In 1945, de Havilland signed a two-picture deal with Paramount. Her first film for that studio was The Well Groomed Bride co-starring Ray Milland, but it would her second Paramount release that would launch her career to the next level. As an unwed mother who gives up her child for adoption in Michell Leisen’s To Each His Own (1946), she won her first Best Actress Academy Award. Better roles continued with Robert Siodmak’s The Dark Mirror (1946) where she played identical twins—one good, the other a psychotic killer. One of her best roles was as Virginia Cunningham in Anatole Litvak’s The Snake Pit (1948). The film dealt with the treatment of patients suffering from mental illness under severe conditions at a state-run mental institution. The film’s success helped bring about many changes in mental hospitals.
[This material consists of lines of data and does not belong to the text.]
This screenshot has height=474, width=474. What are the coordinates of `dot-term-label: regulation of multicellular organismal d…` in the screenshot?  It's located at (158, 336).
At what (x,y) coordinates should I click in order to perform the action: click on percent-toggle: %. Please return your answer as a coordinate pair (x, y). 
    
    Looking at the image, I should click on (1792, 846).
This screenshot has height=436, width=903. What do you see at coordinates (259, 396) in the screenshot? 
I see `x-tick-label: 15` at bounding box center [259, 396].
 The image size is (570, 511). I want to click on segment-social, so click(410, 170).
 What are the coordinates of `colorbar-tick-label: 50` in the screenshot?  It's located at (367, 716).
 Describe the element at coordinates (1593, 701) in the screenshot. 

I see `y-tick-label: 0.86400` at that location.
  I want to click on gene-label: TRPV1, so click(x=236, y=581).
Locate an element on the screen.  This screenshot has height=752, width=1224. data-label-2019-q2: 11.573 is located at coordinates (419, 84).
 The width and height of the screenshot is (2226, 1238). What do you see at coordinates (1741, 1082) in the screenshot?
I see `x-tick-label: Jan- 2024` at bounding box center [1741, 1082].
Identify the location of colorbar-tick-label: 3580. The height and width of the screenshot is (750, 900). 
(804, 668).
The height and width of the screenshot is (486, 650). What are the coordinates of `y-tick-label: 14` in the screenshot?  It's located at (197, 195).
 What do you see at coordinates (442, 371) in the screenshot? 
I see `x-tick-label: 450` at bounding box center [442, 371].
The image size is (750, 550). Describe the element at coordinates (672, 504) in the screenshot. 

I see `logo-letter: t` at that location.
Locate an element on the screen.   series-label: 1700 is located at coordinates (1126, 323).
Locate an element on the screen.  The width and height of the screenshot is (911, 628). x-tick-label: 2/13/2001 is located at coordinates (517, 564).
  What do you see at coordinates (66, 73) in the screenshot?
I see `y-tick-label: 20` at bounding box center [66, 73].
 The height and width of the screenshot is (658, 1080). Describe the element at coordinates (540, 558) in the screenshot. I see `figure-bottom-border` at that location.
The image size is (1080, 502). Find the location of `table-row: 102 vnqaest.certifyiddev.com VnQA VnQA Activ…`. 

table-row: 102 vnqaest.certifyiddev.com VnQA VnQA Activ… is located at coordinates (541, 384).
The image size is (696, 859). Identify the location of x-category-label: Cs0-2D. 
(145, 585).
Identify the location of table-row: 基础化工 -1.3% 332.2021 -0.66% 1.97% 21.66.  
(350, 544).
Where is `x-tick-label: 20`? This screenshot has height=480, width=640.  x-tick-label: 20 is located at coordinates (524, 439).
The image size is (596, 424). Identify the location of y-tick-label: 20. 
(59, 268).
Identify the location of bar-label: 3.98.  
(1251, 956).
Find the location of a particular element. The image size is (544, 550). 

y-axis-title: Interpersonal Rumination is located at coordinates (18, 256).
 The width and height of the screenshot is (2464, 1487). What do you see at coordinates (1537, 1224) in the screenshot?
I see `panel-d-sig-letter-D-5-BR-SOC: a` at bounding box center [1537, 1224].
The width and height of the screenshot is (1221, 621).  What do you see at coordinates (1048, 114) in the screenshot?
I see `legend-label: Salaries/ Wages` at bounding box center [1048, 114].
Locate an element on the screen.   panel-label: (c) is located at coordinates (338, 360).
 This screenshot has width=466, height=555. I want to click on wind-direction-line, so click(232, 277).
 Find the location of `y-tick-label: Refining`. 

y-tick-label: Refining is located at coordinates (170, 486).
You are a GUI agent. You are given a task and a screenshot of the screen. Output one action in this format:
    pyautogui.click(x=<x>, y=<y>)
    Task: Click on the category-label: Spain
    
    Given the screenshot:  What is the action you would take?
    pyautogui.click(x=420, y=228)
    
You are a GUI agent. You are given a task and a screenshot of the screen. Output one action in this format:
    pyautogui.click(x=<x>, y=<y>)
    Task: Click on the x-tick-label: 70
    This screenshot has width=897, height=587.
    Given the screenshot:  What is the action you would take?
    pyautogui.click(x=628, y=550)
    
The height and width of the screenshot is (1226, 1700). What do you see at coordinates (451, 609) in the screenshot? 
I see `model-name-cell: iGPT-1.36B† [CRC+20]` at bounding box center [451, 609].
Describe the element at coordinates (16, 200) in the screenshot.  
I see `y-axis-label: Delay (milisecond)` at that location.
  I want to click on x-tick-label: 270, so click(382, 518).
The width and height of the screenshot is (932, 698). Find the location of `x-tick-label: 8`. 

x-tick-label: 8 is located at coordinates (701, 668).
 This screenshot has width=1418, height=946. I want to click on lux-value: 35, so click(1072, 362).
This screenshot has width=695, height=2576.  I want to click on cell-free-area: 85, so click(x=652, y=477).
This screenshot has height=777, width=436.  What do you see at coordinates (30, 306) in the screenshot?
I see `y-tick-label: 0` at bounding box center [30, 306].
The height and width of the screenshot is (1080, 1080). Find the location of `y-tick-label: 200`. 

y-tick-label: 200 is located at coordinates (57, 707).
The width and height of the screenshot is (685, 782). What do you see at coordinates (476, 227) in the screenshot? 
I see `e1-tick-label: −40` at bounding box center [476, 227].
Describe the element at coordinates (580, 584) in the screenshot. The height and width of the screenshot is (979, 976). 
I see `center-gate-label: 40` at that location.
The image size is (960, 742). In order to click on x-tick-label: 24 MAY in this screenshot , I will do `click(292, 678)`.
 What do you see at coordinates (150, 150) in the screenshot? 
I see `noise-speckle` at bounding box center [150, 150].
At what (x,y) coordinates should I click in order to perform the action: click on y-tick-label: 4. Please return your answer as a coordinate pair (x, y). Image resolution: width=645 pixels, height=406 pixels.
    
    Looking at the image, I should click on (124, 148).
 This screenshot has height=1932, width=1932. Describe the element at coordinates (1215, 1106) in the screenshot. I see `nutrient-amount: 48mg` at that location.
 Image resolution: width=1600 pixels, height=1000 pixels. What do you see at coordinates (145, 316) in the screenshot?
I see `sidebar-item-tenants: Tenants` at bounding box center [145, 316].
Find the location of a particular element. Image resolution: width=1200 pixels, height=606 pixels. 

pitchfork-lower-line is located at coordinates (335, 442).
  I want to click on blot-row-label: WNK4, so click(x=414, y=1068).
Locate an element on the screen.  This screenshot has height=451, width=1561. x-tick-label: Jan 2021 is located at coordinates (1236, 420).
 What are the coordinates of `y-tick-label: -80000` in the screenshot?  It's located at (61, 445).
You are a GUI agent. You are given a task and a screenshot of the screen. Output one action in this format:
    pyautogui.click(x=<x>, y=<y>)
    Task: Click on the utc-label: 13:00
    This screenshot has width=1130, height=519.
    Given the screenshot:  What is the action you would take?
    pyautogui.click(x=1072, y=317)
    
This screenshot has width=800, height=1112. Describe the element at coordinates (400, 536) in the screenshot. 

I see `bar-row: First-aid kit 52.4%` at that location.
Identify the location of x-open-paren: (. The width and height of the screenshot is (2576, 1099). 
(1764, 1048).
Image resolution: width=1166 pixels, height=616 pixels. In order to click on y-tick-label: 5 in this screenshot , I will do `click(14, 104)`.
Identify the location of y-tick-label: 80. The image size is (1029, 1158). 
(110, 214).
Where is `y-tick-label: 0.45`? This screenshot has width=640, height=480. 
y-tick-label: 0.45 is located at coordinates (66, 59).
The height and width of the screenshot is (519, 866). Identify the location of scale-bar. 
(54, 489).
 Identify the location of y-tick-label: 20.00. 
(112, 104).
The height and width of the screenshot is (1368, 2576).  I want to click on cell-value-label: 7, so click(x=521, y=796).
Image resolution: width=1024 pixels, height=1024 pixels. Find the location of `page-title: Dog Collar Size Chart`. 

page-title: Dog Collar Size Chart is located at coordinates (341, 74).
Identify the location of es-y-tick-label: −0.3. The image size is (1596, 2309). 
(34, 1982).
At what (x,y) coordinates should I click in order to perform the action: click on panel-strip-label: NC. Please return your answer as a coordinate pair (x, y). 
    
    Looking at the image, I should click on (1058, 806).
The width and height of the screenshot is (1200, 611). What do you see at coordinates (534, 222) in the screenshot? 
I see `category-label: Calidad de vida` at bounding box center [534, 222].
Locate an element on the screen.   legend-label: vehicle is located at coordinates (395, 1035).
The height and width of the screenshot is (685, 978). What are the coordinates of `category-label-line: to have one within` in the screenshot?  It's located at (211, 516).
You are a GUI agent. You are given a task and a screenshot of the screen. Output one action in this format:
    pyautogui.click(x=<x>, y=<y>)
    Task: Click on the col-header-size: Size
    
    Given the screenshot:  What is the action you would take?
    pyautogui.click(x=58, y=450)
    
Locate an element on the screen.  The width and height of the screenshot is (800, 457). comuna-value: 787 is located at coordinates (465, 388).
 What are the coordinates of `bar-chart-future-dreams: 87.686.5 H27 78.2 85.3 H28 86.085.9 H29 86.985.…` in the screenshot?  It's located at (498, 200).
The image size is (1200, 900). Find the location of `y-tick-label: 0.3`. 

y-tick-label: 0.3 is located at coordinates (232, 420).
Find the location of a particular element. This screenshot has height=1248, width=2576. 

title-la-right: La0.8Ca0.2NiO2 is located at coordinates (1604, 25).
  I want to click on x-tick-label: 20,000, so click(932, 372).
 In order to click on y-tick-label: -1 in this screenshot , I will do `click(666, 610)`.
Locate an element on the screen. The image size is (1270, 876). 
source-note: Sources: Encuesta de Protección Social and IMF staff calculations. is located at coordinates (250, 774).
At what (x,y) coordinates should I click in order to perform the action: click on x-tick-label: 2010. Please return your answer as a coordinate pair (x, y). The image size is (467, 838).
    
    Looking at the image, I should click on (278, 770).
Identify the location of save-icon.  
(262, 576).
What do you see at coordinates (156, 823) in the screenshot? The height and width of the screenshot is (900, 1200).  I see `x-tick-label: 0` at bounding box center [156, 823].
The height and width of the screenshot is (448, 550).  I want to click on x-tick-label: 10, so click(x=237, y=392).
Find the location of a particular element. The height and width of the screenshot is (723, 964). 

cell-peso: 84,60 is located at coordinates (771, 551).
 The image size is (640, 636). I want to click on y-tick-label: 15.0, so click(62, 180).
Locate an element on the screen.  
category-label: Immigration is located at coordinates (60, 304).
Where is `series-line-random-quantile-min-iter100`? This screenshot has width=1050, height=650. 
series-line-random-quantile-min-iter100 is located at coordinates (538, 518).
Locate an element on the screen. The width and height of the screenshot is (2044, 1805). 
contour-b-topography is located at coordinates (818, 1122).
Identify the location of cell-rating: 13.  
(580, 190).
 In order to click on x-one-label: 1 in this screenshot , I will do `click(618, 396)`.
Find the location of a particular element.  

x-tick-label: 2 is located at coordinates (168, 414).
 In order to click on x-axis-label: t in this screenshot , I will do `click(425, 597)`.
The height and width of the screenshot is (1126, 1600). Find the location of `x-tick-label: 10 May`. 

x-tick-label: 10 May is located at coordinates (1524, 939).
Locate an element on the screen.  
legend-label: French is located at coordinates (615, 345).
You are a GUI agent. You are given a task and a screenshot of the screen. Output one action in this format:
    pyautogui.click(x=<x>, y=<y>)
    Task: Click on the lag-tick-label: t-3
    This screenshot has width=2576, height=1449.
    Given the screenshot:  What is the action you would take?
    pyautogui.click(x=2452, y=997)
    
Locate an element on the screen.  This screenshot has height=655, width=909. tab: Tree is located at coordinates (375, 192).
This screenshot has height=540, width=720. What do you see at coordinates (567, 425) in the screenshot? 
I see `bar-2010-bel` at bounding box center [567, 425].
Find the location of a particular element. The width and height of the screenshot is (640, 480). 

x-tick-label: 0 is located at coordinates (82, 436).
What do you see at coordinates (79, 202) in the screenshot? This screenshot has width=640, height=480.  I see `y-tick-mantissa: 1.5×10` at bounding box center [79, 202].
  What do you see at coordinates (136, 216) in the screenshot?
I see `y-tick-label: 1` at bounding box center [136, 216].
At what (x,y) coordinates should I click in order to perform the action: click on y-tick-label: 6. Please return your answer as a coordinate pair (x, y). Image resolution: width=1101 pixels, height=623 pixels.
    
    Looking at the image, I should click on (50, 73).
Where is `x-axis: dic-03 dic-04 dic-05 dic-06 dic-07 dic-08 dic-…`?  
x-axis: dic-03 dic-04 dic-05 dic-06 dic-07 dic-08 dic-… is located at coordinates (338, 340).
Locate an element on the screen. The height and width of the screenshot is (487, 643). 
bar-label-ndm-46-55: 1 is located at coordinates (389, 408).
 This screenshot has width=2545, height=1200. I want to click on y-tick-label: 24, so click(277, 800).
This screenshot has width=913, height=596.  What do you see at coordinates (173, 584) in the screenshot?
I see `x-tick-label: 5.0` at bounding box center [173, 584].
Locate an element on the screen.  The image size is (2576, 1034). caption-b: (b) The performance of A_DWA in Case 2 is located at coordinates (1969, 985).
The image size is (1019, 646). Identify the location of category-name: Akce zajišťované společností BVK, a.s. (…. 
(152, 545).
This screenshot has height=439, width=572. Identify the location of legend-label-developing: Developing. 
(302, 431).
William Wyler tapped de Havilland for the lead in The Heiress (1949). The movie was based on the Henry James novel Washington Square. For her performance, she won the New York Film Critics Award, the Golden Globe, and the Academy Award for Best Actress. Now a two-time Oscar winner, de Havilland’s services were in demand by top directors and studios. Elia Kazan wanted her for the role of Blache DuBois in his film version of A Streetcar Named Desire (1950), but she turned it down. Her Gone with the Wind co-star Vivien Leigh ended up playing Blanche, winning her second Best Actress Oscar in the process. Besides her work on the screen, de Havilland appeared on Broadway in Romeo and Juliet and Candida, taking the latter on the road.
|Celeste Holm (left) and Olivia de Havilland in The Snake Pit|
|Olivia de Havilland (left) with Yvette Mimiuex in Light in the Piazza|
This brief obituary of de Havilland is only a small slice of her talent and impact on Hollywood during its most creative period. Thankfully we have her tremendous body of work which will live on for generations to come.